#### What needs to be done:
Every line from the one with "Save the current" through the last line below should be repeated exactly; pictures stay out of the copy.

#### Provided entries:
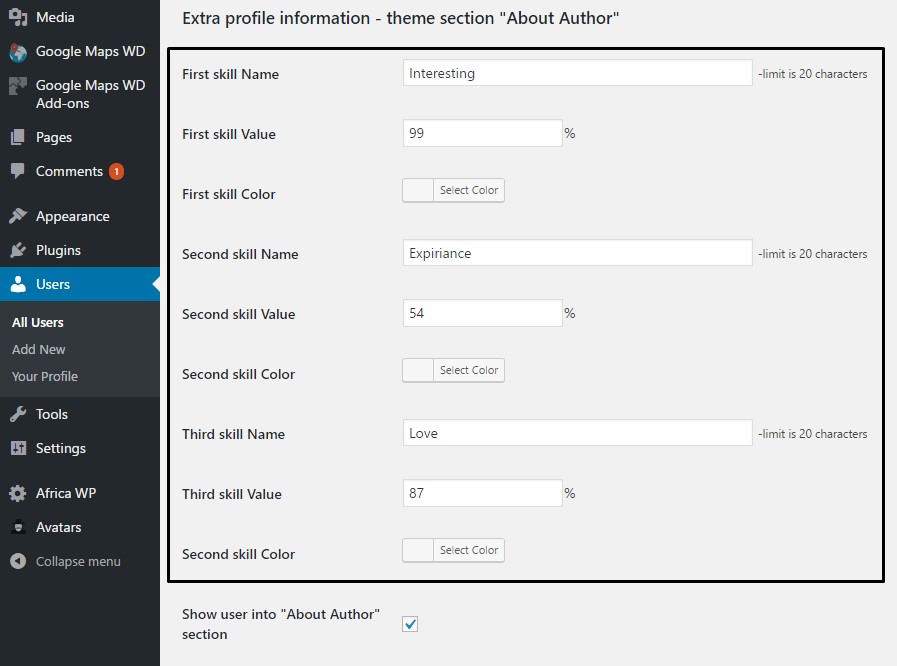Click the Africa WP gear icon
Image resolution: width=897 pixels, height=666 pixels.
click(18, 493)
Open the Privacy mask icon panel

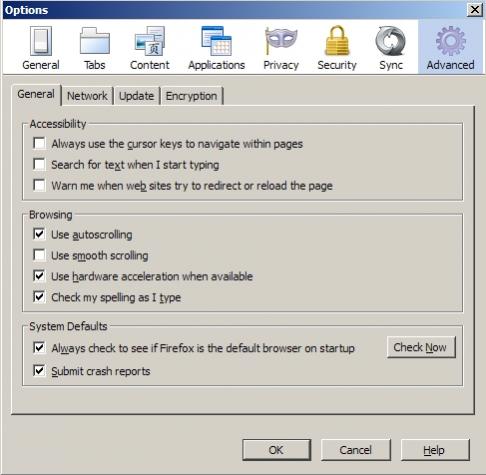tap(281, 48)
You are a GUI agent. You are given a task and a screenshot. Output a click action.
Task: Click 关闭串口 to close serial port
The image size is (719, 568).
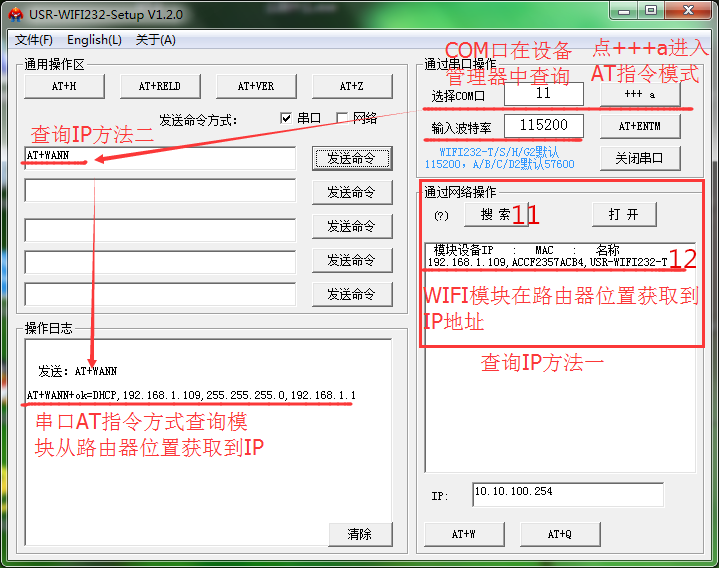(x=640, y=158)
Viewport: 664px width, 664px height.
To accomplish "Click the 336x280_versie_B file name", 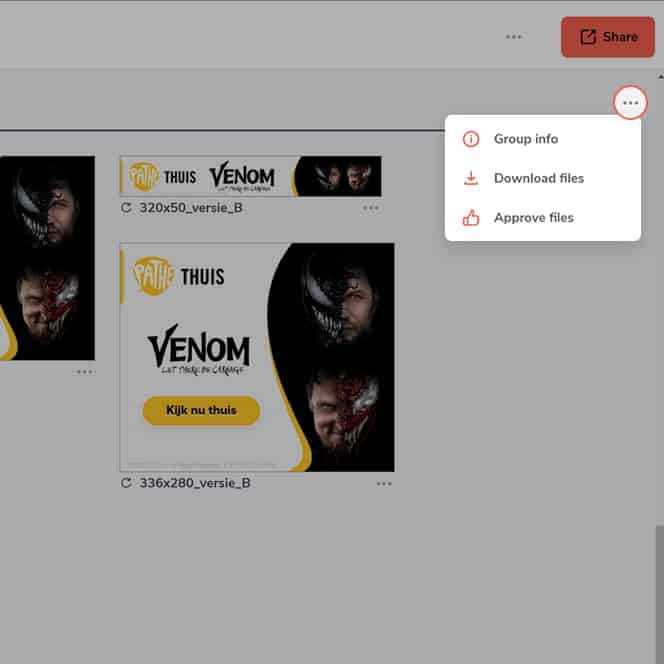I will (195, 483).
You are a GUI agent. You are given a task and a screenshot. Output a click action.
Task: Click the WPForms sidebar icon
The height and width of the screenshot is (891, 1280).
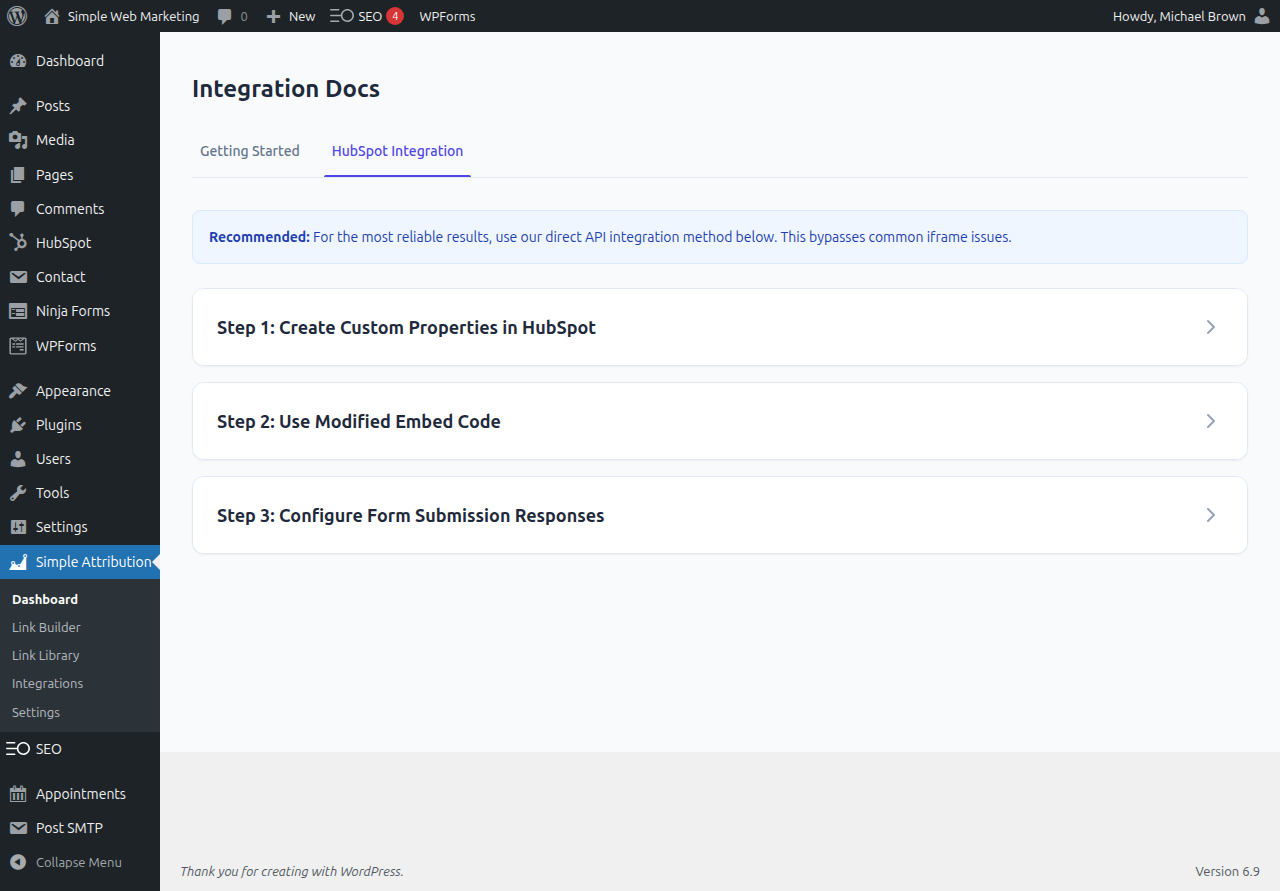16,345
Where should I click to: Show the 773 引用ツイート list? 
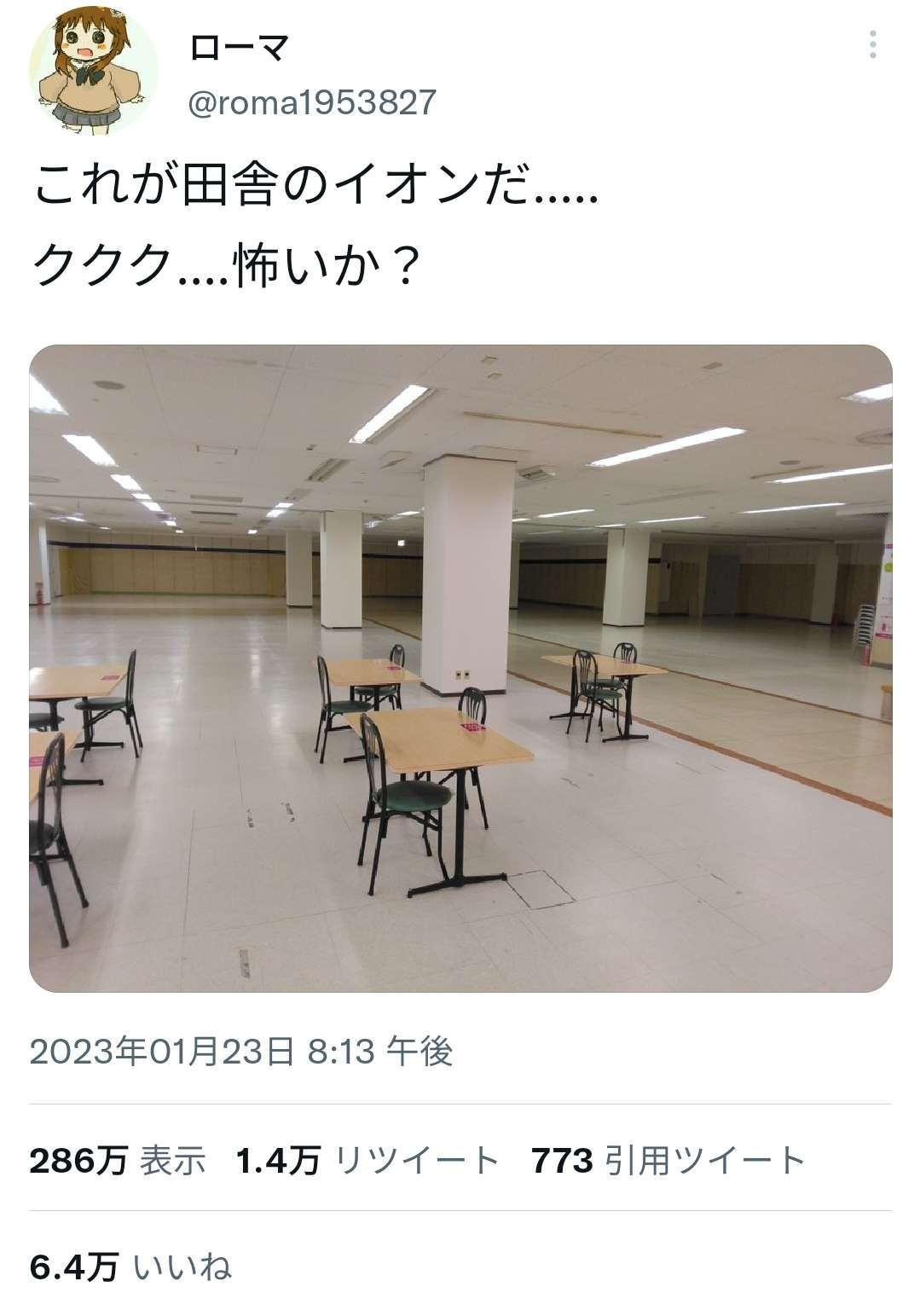tap(668, 1160)
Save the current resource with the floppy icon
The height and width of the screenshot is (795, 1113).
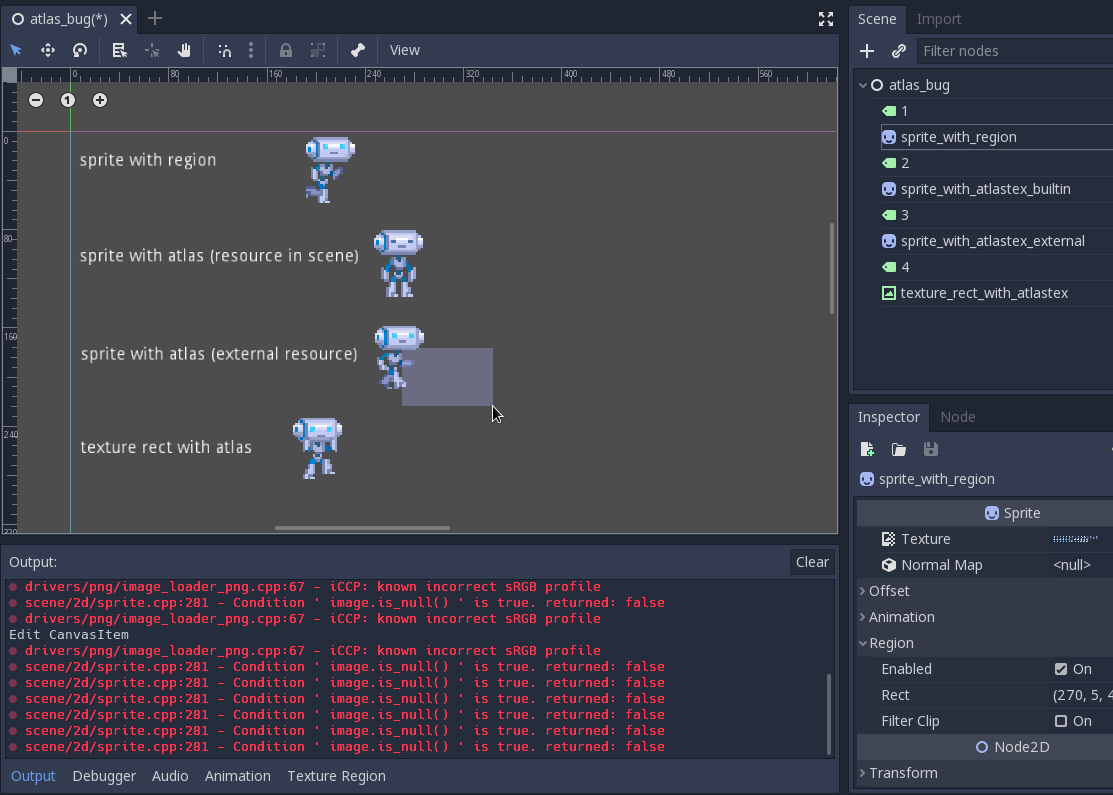930,449
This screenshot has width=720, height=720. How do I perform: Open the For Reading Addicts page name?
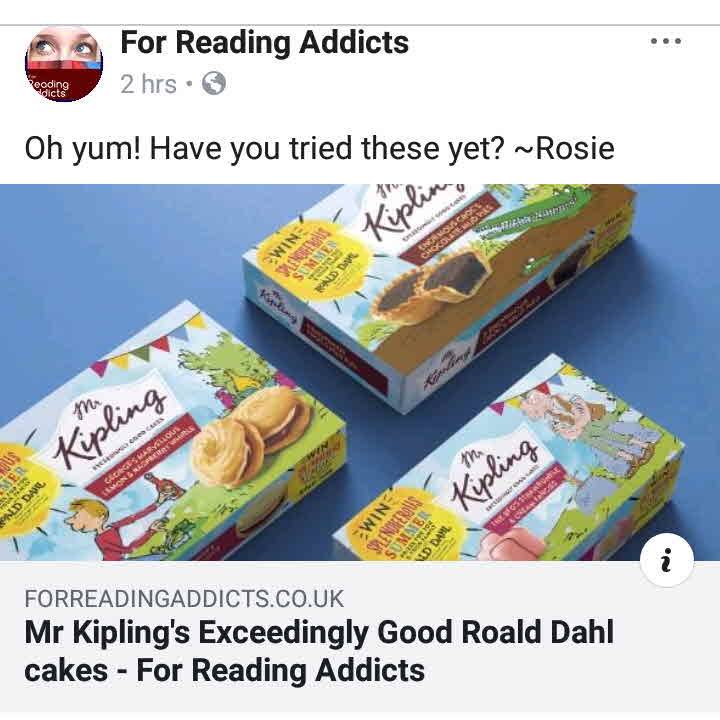[x=264, y=42]
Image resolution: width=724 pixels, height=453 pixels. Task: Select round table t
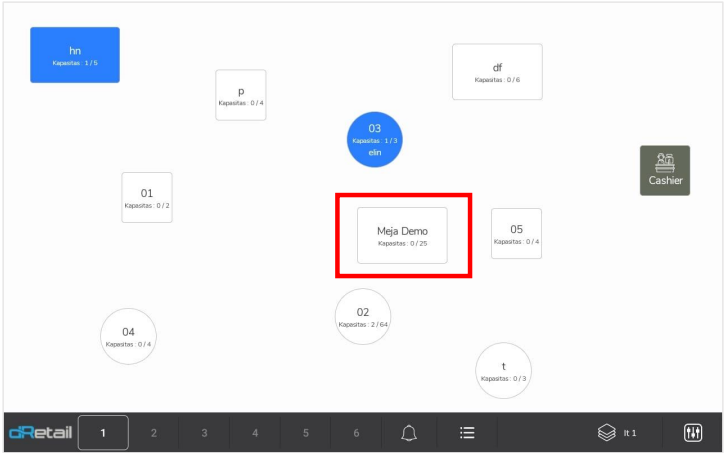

#### Written reply:
Save the current resource with the floppy icon
The height and width of the screenshot is (795, 1113).
930,449
This screenshot has width=720, height=720. How do I perform: Open the For Reading Addicts page name?
[x=264, y=42]
Image resolution: width=724 pixels, height=453 pixels. Task: Select round table t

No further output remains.